Conclusions conversion

BioBoost was concentrated on all components of a full bio-fuel value chain. The results show that, in spite of substantial progress, the maturity of the conversion pathway concepts and, accordingly, business plans are not ready for direct market implementation.

  • The fast pyrolysis chain has a high maturity and has been proven in MW size. However challenges are the concept of preparing an industrially feasible biosyncrude from flexible feedstock in de-central plants of small to medium size requiring suitable transport means to central large scale gasification thus profiting from economy of scale. Also the further conversion by gasification and fuel or chemical synthesis is not state of the art today, even though a variety of pilot and demonstration plants exist.
  • In the catalytic pyrolysis chain maturity is in an early stage and technical risks like coking of catalysts in long-term operation need to be further investigated. However the concept of producing a high quality CP oil, making use of conventional transport means and its subsequent treatment in several process steps including by-product extraction and hydrotreating, is promising in terms of products and costs. This bioenergy carrier pathway need to be further investigated using larger quantities of CP oil to proof the subsequent steps of the value chain. 
  • The hydrothermal carbonization coal has a unique selling point as a solid energy carrier prepared from wet wastes and residues.
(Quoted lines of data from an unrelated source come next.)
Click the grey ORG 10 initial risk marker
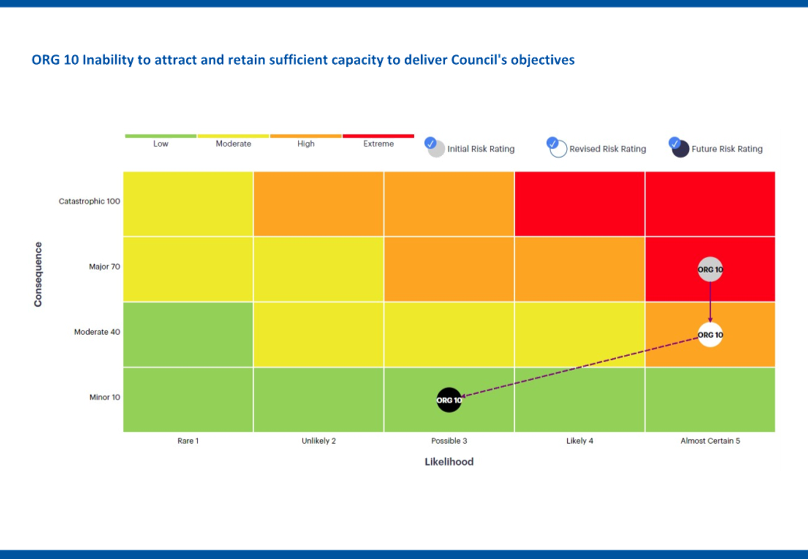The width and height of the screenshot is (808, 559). point(710,269)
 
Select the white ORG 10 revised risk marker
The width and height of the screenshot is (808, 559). point(710,335)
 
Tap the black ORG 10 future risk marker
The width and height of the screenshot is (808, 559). point(449,400)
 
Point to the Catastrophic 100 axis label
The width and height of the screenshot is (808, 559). point(89,201)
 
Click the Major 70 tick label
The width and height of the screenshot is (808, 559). point(104,266)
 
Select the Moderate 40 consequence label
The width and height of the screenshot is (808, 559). point(97,332)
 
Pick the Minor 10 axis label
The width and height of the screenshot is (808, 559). point(105,397)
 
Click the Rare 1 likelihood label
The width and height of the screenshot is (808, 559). point(188,441)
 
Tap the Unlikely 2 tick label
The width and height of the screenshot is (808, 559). point(319,441)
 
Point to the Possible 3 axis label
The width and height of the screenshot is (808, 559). point(449,441)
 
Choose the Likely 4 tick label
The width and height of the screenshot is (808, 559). point(580,441)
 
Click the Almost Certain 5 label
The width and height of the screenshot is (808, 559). point(710,441)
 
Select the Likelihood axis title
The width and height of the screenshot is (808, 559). point(449,461)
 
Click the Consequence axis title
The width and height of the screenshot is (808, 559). point(38,274)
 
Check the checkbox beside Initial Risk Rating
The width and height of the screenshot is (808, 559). point(431,143)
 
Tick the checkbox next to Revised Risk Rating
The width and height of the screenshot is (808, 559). point(552,143)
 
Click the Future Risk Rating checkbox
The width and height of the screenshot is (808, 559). point(674,143)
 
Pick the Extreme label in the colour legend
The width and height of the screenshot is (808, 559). point(378,144)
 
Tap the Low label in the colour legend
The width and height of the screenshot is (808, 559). point(161,144)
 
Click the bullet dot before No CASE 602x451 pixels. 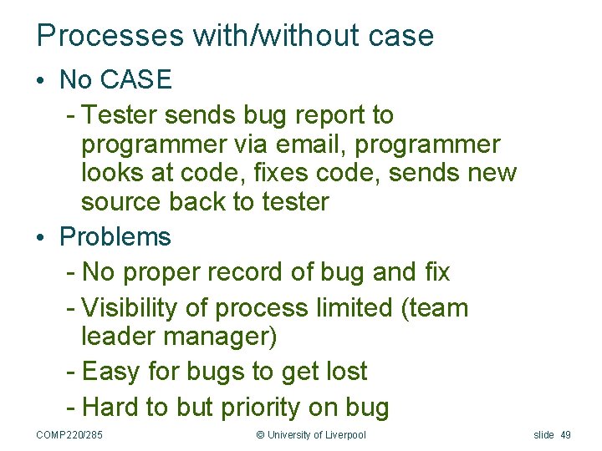[41, 81]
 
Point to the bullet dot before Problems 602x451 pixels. [41, 238]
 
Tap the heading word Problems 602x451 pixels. [115, 237]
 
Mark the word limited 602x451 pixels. [354, 308]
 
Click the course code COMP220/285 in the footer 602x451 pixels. [69, 434]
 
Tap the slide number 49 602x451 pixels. [565, 434]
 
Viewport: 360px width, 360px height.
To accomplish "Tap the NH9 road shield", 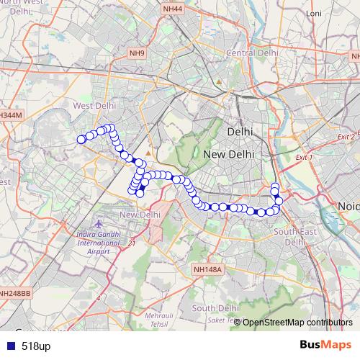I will (137, 53).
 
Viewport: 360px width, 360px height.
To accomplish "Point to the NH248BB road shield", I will (14, 293).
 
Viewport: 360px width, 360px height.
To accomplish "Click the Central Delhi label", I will (252, 53).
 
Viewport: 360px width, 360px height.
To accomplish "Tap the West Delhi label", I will (94, 105).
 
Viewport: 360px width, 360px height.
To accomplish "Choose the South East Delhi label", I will (295, 237).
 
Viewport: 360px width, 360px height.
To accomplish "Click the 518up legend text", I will (36, 346).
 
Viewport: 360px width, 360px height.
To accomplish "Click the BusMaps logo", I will (325, 346).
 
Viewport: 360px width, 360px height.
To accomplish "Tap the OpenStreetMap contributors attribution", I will (297, 322).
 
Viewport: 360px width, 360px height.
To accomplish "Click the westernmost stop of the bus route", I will (81, 140).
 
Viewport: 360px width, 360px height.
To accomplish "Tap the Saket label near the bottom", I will (216, 320).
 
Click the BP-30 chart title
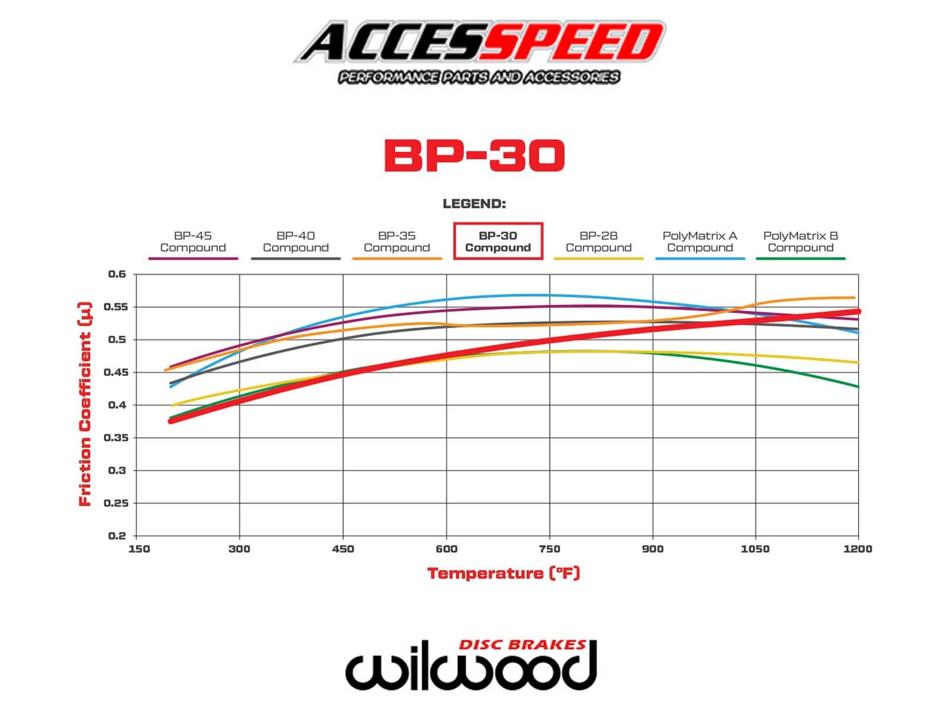474,156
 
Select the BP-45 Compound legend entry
193,242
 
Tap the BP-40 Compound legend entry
296,242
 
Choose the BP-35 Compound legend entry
397,242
Further investigation on feedstock cost development, safe transport modes and on scaling effects in combination with other chemicals production is needed. Also the combustion behaviour for heat and power production needs adaption of burner and boiler systems based on additional testing.

Conclusions logistics and assessment

The results of the logistic modelling and optimisation of the value chain leads to the following conclusions:

  • The developed model allows investigation and optimisation of fuel production from feedstock supply at field, pre-treatment to intermediate energy carriers and central large scale production of fuels in Europe. While the central production step profits from scaling effects these are limited in small or medium size pre-treatment plants. High production costs in de-central pre-treatment plants can only partly compensated by optimized feedstock and energy carrier logistic.
  • In BioBoost the creation of the model and the validation of data and operation needed longer time than planned only some scenarios could be performed in the BioBoost project. The investigation of much more scenarios is still to come.
  • Cost of transportation fuel production via fast pyrolysis, catalytic pyroysis and hydrothermal carbonization is higher than today’s market prices of fossil counterparts. GHG savings would be 80-90 %. However the first few million tons could profit from low cost feedstock supply, optimized locations and capacities of new built pre-treatment plants and the use of spare plant capacity in refineries regarding hydrogen availability. Combined with regulations on GHG avoidance for transportation fuel like in Germany the fuels produced are competitive to other fuel blending options like 2G ethanol. Further requirements to reduce CO2 emissions in transport in the future may even support market uptake in the near future.